The third annual Wordcrafters Conference returns to Eugene this week.
Wordcrafters aims to provide “writers and readers opportunities to strengthen their craft, deepen their connection with literature and share their knowledge with each other and with future generations.”
The conference features two days of workshops and on Friday, March 4, bestselling author of Two If by Sea, Jacquelyn Mitchard, speaks at 7 pm in the UO Baker Center downtown, 975 High Street; FREE, wordcraftersineugene.org.
Local self-publishing services company Luminare Press has announced that this summer it will present a two-part multi-week publishing seminar in association with Wordcrafters. The seminar’s aim is to help local authors polish their work and get started in self-publishing.
Luminare is also gearing up to expand into commercial office space and launch a new website offering stand-alone eBook conversion, custom interior formatting and cover design services.
“No one else is doing anything like this in the area, at least not on this scale,” Luminare Press owner Patricia Marshall tells EW. “And I’m hiring local artists and editors to help authors nationwide.”
In other book news, the group Writers for a Sustainable Future – Ecofiction announced its “Ecofiction Challenge Eugene” contest. Submission should be stories of 3,000 words or less, set in Eugene in a specific month with ties to that month. There will be a youth and adult winner for each month. Submission deadline is April 1. For more information, check Facebook on.fb.me/1QHyC0I or email ecofictionchallenge@gmail.com.
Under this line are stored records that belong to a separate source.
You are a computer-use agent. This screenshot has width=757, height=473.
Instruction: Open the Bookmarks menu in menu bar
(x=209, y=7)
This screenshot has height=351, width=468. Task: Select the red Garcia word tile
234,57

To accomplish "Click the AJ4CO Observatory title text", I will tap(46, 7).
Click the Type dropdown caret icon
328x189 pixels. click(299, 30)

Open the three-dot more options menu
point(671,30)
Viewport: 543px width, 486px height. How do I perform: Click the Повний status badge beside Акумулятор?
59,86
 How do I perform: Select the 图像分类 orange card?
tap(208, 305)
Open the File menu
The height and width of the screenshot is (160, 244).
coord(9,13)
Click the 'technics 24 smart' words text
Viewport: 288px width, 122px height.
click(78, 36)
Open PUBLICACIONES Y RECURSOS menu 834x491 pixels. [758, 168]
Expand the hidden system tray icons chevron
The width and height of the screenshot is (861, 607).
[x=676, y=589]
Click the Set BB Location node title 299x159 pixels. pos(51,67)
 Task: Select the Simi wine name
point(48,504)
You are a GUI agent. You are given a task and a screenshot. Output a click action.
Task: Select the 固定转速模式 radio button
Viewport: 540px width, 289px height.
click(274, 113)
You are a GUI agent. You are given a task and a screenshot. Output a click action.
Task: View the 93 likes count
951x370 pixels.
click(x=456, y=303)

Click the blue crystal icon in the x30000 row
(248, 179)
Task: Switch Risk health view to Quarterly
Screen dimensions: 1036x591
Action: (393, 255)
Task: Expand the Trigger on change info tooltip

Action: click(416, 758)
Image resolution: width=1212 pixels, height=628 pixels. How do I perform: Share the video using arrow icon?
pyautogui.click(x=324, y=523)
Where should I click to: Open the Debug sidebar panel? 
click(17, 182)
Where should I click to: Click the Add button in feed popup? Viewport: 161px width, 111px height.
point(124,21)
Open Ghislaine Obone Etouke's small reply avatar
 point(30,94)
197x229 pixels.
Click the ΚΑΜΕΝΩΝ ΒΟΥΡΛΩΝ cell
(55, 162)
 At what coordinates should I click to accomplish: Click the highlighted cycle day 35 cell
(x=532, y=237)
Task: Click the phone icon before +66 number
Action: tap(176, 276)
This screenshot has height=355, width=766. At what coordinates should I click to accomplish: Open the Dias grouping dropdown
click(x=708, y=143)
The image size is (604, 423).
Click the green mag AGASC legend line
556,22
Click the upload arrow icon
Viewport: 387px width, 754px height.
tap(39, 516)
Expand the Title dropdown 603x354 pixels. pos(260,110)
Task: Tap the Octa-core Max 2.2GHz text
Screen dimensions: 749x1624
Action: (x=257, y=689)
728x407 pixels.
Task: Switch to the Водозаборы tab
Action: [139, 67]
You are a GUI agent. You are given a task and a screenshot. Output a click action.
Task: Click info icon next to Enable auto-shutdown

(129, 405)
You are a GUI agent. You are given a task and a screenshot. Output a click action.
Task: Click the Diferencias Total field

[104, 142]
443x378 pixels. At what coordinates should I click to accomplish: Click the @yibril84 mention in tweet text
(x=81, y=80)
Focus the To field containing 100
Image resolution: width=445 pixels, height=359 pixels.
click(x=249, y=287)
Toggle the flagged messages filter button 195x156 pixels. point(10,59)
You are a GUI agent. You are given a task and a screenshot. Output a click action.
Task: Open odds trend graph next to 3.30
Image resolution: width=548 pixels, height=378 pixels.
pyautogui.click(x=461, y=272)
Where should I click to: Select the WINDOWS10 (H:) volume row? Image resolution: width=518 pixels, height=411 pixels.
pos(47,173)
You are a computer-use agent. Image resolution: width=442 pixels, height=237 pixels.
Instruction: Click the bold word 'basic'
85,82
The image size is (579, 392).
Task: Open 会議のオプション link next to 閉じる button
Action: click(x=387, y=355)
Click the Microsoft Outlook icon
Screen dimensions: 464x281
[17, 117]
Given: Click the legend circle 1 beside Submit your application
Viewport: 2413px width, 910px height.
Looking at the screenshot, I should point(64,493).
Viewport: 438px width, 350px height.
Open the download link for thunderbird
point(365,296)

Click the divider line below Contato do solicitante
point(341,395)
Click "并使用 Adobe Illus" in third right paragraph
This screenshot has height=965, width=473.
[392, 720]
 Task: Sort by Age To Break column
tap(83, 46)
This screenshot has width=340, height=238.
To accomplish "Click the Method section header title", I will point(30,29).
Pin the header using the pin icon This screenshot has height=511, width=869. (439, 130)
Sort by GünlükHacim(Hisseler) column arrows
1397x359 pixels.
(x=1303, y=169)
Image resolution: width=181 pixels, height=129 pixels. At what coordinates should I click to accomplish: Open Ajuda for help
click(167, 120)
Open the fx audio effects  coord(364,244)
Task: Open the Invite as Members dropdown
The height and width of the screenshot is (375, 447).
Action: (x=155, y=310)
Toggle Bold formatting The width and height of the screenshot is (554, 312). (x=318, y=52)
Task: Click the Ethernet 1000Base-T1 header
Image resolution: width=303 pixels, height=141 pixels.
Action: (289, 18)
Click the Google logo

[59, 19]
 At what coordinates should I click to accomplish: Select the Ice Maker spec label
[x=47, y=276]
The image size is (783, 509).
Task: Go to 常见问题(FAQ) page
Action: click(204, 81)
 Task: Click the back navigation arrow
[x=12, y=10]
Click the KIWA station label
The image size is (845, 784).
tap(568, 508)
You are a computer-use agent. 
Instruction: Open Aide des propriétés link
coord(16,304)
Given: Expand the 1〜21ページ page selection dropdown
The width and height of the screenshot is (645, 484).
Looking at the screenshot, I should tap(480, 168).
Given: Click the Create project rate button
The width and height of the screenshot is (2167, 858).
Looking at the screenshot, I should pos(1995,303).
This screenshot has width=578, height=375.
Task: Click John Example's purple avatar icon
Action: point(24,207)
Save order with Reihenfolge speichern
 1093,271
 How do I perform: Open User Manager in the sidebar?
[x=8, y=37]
Also this week, local author Anthony St. Clair speaks at Tsunami Books (2585 Willamette Street) on the business of writing at 6:30 pm Thursday, March 3. And at 7 pm Saturday, March 5, Tsunami celebrates National Women’s Month with “Of Course, I’m a Feminist,” a free poetry reading. The reading features local poets Shawn Aveningo, Tricia Knoll, Elise Kuechle, Sharon Wood Wortman and more. Copies of the anthology Of Course, I’m a Feminist will be available for purchase. Rounding out the week at Tsunami, former Lane County commissioner Jerry Rust reads from his latest novel The Shandong Question at 7 pm Wednesday, March 9; FREE.
On the UO campus, Wayne Morse Resident Scholar Jerry Rosiek reads and signs his latest book, Resegregation as Curriculum: The Meaning of the New Racial Segregation in U.S. Public Schools, 4 pm Tuesday, March 8, at the HEDCO Building. Also appearing on campus is philosophy scholar Lori Gruen, who will read and sign her book, Justice and Empathy Beyond the Human. Gruen appears 7:30 pm Thursday, March 10 in Straub Hall.